Die Rettung seines dreijährigen Sohnes, der am Sonntagvormittag bei einer Bootstour in den Illmensee gefallen war, endete für den 25-jährigen Vater tödlich, informiert die Polizei.

Der Rettungsleitstelle wurde gegen 13.30 Uhr mitgeteilt, dass nach einem, Bootsunfall eine Person vermisst würde. Wie sich herausstellte, war ein 25-jähriger Vater mit seinen drei Kindern sowie einer Bekannten mit einem Tretboot vom Ostufer aus auf den See hinaus gefahren.

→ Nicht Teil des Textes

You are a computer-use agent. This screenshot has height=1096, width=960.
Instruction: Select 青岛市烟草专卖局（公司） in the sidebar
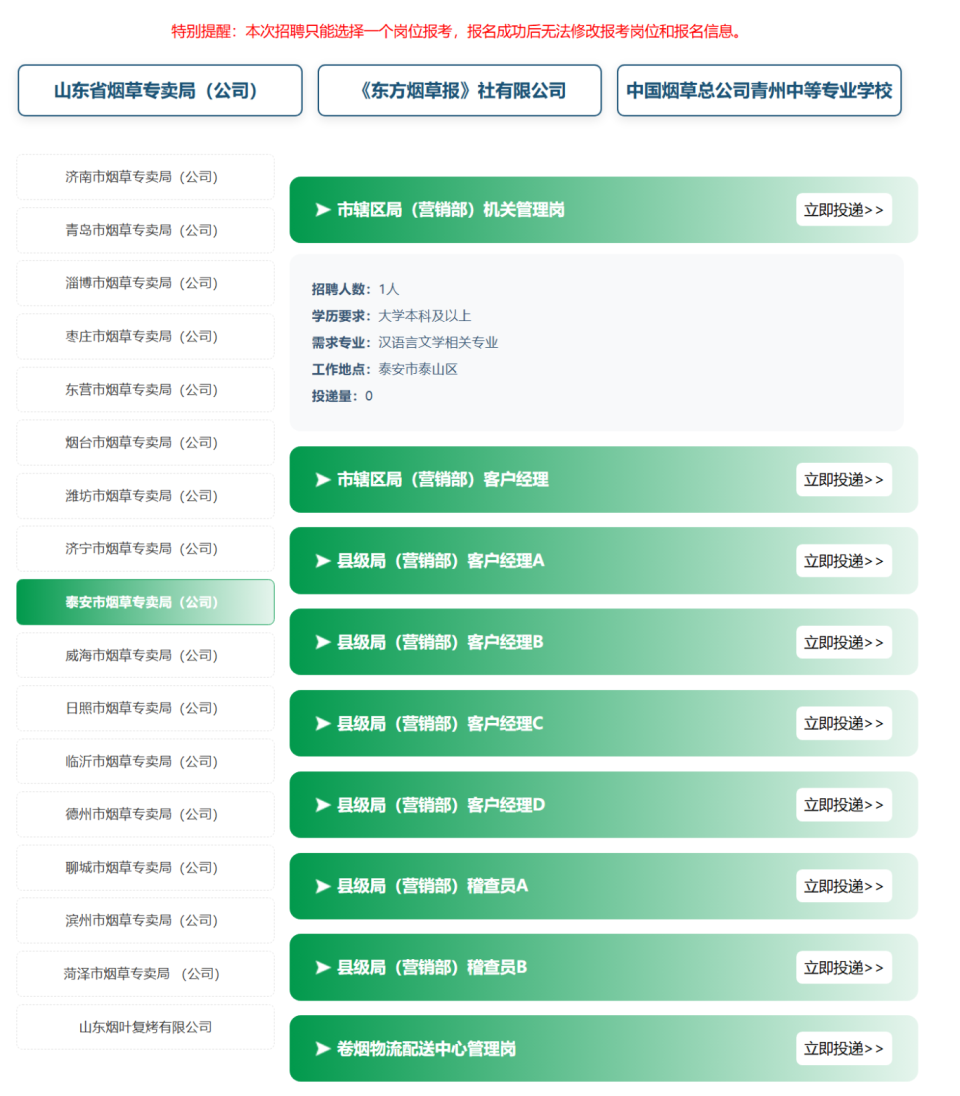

Etwa 100 Meter vom Ufer entfernt fiel der dreijährige Junge in den See. Der Vater sprang hinterher, um seinen Sohn zu retten. Zeitgleich beobachteten Zeugen vom Ufer aus den Vorfall und verständigten die Rettungsleitstelle.

Ein 55-jähriger Mann sprang vom Ufer aus in das Wasser und schwamm zum Boot. Dort gelang es den beiden Männern, das Kind zurück in das Boot zu bringen. Bei dieser Aktion ging der 25-jährige Vater unter und war auch für den 55-jährigen Retter nicht mehr aufzufinden. Nach etwa 40 Minuten konnten Rettungstaucher den Vermissten aus dem See bergen und nach ersten Reanimationsmaßnahmen sollte er in das Krankenhaus eingeliefert werden. Auf dem Weg in die Klinik verstarb der 25-Jährige. Der Dreijährige blieb unverletzt.